Since MDB2 keeps track of your place in the result set, jumping to the next row each time fetchRow is called, and jumping to the end (and freeing the result) when fetchAll is used, it’s likely you’ll never have to manually advance or move through your results. If you need to jump around within the result set you’ve created, MDB2′s nextResult() and seek ($rownum) provide the functionality you need.

Working with Prepared Statements

Using prepared statements has several advantages. If your database backend supports them, they can save overhead consumed through frequent statement execution by parsing the statement once, rather than every time it’s needed. Additionally, prepared statements can enhance security by protecting against certain kinds of database injection attacks when the values used in a query comes from an untrusted source. While prepared statements take a small amount of extra effort on your part, once you’ve become accustomed to working with them they become easier to understand.
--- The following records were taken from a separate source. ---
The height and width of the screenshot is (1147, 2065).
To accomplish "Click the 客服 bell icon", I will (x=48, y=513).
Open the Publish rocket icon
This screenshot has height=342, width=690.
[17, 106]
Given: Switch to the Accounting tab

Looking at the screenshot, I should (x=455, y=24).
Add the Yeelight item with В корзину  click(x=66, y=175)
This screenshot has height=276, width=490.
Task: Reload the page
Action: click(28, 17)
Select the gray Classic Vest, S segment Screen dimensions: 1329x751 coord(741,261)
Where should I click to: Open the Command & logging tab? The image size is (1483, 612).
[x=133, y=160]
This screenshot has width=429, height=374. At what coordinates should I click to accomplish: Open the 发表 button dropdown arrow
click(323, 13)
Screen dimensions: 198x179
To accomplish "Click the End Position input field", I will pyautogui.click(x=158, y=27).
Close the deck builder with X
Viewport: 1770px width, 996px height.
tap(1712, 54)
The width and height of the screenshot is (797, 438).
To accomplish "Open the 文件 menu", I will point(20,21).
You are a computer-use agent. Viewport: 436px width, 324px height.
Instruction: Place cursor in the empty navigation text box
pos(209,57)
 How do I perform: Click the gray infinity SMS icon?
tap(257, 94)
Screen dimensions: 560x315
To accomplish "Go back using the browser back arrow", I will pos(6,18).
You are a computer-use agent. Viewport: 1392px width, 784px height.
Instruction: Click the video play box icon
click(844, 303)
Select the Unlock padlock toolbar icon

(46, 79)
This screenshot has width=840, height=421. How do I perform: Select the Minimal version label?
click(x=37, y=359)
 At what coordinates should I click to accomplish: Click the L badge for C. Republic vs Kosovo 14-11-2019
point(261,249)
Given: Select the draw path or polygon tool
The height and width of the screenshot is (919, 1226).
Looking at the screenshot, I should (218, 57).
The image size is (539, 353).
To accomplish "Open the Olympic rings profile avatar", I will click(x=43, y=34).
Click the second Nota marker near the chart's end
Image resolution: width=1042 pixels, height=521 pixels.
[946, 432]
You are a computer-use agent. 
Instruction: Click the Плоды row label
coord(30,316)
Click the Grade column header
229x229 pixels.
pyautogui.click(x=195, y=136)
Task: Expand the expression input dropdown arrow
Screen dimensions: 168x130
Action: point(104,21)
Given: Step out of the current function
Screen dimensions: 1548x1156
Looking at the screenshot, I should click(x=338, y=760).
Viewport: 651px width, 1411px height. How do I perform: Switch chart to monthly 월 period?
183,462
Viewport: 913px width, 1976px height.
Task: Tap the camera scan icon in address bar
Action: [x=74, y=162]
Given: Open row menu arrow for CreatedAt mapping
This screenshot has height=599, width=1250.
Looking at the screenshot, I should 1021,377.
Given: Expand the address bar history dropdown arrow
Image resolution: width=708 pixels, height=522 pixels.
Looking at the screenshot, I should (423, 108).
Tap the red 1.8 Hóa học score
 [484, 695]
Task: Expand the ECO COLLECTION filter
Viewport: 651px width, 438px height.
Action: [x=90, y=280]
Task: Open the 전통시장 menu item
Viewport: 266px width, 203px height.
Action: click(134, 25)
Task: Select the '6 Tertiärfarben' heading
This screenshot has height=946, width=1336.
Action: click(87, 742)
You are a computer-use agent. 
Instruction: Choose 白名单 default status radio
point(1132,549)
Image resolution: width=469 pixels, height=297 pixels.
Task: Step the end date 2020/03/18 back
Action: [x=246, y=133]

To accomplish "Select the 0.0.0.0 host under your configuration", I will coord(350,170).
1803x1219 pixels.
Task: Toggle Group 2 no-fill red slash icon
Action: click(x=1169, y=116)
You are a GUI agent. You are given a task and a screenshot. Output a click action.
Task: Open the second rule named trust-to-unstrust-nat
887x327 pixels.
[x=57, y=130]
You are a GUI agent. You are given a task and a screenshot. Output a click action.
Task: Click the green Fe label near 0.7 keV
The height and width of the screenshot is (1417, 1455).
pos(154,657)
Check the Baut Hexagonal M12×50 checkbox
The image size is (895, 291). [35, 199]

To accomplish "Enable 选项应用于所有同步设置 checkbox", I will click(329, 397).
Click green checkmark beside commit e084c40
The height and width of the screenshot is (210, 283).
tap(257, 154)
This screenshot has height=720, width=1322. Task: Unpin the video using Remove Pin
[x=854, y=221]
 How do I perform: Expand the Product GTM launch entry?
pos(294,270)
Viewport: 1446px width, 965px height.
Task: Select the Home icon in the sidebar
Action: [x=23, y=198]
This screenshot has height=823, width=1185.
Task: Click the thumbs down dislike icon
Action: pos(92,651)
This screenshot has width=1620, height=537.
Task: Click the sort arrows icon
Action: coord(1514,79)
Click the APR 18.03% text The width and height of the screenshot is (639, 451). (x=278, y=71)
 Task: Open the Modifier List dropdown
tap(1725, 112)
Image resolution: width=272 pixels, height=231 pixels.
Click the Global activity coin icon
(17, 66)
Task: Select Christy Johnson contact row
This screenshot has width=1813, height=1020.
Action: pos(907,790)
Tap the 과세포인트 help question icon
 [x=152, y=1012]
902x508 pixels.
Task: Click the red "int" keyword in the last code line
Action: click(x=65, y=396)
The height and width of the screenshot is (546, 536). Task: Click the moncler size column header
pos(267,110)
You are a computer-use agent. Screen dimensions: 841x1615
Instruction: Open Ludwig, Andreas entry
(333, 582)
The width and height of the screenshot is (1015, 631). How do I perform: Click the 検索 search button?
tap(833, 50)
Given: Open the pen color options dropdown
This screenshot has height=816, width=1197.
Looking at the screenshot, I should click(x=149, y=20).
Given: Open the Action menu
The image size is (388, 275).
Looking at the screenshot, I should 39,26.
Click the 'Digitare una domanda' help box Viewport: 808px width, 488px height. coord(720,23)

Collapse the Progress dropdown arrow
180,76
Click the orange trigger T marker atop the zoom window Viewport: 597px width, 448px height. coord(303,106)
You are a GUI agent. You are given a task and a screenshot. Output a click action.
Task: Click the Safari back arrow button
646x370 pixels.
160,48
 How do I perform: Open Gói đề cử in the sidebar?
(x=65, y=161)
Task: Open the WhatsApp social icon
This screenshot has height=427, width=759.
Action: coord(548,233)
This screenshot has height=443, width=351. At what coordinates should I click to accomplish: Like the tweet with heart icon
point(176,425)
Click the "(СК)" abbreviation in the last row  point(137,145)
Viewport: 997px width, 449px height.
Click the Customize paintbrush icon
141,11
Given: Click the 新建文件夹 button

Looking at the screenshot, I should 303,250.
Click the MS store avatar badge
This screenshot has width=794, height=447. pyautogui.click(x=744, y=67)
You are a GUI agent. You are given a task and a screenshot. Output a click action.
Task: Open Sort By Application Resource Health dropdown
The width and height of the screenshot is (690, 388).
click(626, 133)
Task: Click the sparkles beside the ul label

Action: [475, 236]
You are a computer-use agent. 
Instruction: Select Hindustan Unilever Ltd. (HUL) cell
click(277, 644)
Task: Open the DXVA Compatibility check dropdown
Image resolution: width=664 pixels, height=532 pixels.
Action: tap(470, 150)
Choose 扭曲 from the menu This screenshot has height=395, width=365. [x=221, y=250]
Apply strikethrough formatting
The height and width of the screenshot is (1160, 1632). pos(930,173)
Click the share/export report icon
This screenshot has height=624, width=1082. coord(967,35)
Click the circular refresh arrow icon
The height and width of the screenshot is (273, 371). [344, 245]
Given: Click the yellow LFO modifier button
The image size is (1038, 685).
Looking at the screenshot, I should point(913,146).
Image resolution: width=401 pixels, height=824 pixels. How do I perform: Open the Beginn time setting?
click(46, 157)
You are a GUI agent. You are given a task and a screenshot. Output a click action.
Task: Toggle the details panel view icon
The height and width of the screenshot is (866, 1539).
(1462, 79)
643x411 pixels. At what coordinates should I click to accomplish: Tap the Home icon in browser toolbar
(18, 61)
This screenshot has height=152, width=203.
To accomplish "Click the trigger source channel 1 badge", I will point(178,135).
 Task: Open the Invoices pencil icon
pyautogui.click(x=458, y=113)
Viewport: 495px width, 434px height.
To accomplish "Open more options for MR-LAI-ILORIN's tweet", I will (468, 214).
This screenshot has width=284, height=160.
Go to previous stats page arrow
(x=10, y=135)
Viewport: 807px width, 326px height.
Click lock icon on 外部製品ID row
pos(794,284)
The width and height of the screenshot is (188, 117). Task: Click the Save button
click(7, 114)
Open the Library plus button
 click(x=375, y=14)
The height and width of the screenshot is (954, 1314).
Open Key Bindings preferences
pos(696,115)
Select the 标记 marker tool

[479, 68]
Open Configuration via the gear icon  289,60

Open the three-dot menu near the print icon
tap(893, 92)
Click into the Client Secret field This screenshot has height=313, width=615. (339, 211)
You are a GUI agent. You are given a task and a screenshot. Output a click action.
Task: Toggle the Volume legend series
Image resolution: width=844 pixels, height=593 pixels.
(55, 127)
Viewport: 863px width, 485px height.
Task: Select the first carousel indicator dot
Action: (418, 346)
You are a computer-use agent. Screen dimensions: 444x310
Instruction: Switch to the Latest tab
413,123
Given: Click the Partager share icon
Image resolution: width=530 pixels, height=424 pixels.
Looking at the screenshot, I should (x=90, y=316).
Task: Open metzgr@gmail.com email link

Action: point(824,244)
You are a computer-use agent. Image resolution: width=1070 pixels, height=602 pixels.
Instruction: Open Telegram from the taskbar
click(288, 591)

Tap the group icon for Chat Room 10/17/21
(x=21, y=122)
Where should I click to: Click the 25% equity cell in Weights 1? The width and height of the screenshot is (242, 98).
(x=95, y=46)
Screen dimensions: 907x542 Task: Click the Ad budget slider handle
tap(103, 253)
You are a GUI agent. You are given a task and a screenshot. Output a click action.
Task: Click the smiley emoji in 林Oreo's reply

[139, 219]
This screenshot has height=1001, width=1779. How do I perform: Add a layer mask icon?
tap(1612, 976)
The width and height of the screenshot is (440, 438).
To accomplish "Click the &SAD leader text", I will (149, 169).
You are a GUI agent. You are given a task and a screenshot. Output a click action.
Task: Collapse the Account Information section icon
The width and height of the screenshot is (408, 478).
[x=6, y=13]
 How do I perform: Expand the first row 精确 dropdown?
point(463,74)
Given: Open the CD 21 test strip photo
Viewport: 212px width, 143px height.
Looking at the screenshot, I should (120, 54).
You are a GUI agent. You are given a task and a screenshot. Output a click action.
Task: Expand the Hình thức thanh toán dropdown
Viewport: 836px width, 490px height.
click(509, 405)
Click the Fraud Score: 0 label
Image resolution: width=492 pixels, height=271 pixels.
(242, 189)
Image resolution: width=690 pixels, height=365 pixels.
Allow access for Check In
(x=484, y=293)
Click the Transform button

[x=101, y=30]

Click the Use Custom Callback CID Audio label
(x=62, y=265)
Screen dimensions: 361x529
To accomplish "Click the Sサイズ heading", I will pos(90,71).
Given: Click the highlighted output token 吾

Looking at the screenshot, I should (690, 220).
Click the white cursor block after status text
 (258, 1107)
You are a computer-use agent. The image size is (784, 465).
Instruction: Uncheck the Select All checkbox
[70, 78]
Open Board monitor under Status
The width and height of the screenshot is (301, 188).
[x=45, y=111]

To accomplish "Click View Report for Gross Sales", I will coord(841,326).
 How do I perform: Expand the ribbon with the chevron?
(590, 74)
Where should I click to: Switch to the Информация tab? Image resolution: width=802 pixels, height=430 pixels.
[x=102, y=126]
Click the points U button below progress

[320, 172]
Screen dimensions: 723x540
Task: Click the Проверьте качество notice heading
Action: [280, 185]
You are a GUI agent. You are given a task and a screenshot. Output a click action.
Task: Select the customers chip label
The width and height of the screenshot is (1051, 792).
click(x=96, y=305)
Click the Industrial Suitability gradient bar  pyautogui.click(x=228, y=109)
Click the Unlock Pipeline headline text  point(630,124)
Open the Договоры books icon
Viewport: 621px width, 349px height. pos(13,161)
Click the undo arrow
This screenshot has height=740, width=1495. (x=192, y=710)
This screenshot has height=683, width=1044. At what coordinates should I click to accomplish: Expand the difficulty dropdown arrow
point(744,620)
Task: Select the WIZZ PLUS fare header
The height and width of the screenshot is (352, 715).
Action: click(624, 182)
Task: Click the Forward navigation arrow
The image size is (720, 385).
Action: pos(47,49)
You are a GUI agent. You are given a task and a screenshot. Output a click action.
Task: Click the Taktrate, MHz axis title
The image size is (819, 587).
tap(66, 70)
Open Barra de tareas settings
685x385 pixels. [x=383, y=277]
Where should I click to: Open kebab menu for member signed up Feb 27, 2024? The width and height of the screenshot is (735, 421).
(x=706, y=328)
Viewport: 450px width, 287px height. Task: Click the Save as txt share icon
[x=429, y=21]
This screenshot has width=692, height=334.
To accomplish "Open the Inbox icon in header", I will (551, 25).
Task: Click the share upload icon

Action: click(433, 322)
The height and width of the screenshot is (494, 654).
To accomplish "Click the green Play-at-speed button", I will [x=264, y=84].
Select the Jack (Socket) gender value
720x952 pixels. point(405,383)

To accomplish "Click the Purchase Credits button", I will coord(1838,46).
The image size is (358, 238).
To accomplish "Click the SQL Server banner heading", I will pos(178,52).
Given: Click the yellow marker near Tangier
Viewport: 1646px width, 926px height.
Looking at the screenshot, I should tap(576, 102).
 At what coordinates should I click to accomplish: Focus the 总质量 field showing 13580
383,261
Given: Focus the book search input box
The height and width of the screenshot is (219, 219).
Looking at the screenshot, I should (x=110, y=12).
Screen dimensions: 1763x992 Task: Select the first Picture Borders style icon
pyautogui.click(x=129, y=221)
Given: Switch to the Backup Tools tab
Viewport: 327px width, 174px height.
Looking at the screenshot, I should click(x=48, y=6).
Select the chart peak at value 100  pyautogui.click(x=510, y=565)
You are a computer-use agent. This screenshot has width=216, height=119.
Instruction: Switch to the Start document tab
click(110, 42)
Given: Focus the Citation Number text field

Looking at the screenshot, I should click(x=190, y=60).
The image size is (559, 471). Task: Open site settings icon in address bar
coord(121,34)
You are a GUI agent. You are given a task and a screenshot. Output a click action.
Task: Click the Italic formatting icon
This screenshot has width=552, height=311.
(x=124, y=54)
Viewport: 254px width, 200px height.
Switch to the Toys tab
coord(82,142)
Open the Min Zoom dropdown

To prepare a statement in MDB2, you can either use unnamed or named placeholders to represent the unknown values, as shown in this example:

$statement = $mdb2->prepare("INSERT INTO employees VALUES (?, ?, ?, ?, ?)");
$statement = $mdb2->prepare("INSERT INTO employees VALUES (:firstname, :lastname, :department, :employee_number, :start_date");

To use your prepared statement, you simply call the execute() method of the statement you created, passing an array of the values used in the query.


If you’ve used unnamed values in your prepared statement, the array you pass to execute() must match the order of the fields in your original statement. If you’ve used named placeholders, you can pass execute() an associative array and it will sort out the details of which value goes where.

Another way to use prepared statements involves binding the variables you’re using in the statement with bindParam(). In order to use bindParam(), you must use statements with named placeholders.

$statement->bindParam('firstname', $firstname);

Once you’ve bound a variable to a placeholder, it’s not necessary to bind it again each time you execute the statement. Each time the statement is executed, the current value of the bound variable will be used.

Last Thoughts

Becoming a wizard with MDB2 helps to make simple database backed PHP tasks super-simple, and difficult tasks more manageable. We’ve only touched upon the most commonly used functionality provided by MDB2 in this article, and much of the productivity enhancing features require further explanation outside of the scope of what we’ve covered.

Hopefully, these examples have shown you that once you’ve mastered the use of a database abstraction layer, you’ll never think about communicating with the database directly again. Fight the urge to re-write the wheel with your own data interfaces and spend a few minutes learning your way around MDB2; It’s time well spent, and can pay productivity dividends well into the future.